Richard Butson - Early Life and Antarctic

Early Life and Antarctic

Butson was born in Hankow, China of British parents on 24 October 1922. He was educated in England at the University of Cambridge and University College Hospital, graduating MB, BChir in 1945.

He served in the Home Guard and a Light Rescue Squad in London during the Blitz and as a Medical Officer with the Falkland Islands Dependencies Survey in the Antarctic from 1946 to 1948. During his year in the Antarctic, the expedition found a route for dog teams over the 5,000-foot high mountains of the Grahamland Peninsula and surveyed the last thousand miles of the most inaccessible coastline of the world.

For Bravery and Distinguished Service in Antarctica, Butson was awarded both the Albert Medal (later superseded by the George Cross) and the Polar Medal.

Butson's citation for the Albert Medal reads:

Whitehall, September 16, 1948.

The KING has been pleased to award the Albert Medal to Dr. Arthur Richard Cecil Butson, a member of the Falkland Islands Dependencies Survey, in recognition of his gallantry in the following circumstances. —

On the evening of 26th July 1947, an American member of the Ronne Antarctic Research Expedition fell into a crevasse some 6 miles from Base Two teams were sent to the rescue but the hazards of crossing a heavily crevassed glacier were much increased by darkness and it was not until 4 o'clock on the morning of 27th July that the crevasse into which the American had fallen was located. Butson immediately volunteered to be lowered into the crevasse where he found the American tightly wedged 106 feet down and suffering from shock and exhaustion. For nearly an hour he had to chip the ice away in an extremely confined space in order to free the American, who was brought to the surface and placed inside a tent. Butson then rendered the necessary medical aid and at dawn a return to Base was made carrying the American on one of the sledges.

================

» Problem: Reproduce everything in the passage on Richard Butson from "For Bravery and" down to "the Polar Medal.", word for word.

» Given entries:
================

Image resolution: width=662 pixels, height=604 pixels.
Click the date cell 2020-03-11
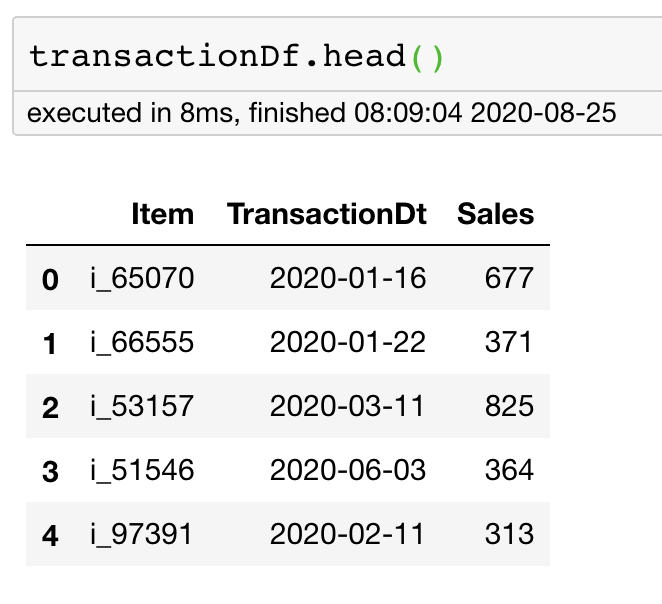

================

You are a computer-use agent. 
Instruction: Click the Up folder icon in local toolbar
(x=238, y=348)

================

» Task answer:
For Bravery and Distinguished Service in Antarctica, Butson was awarded both the Albert Medal (later superseded by the George Cross) and the Polar Medal.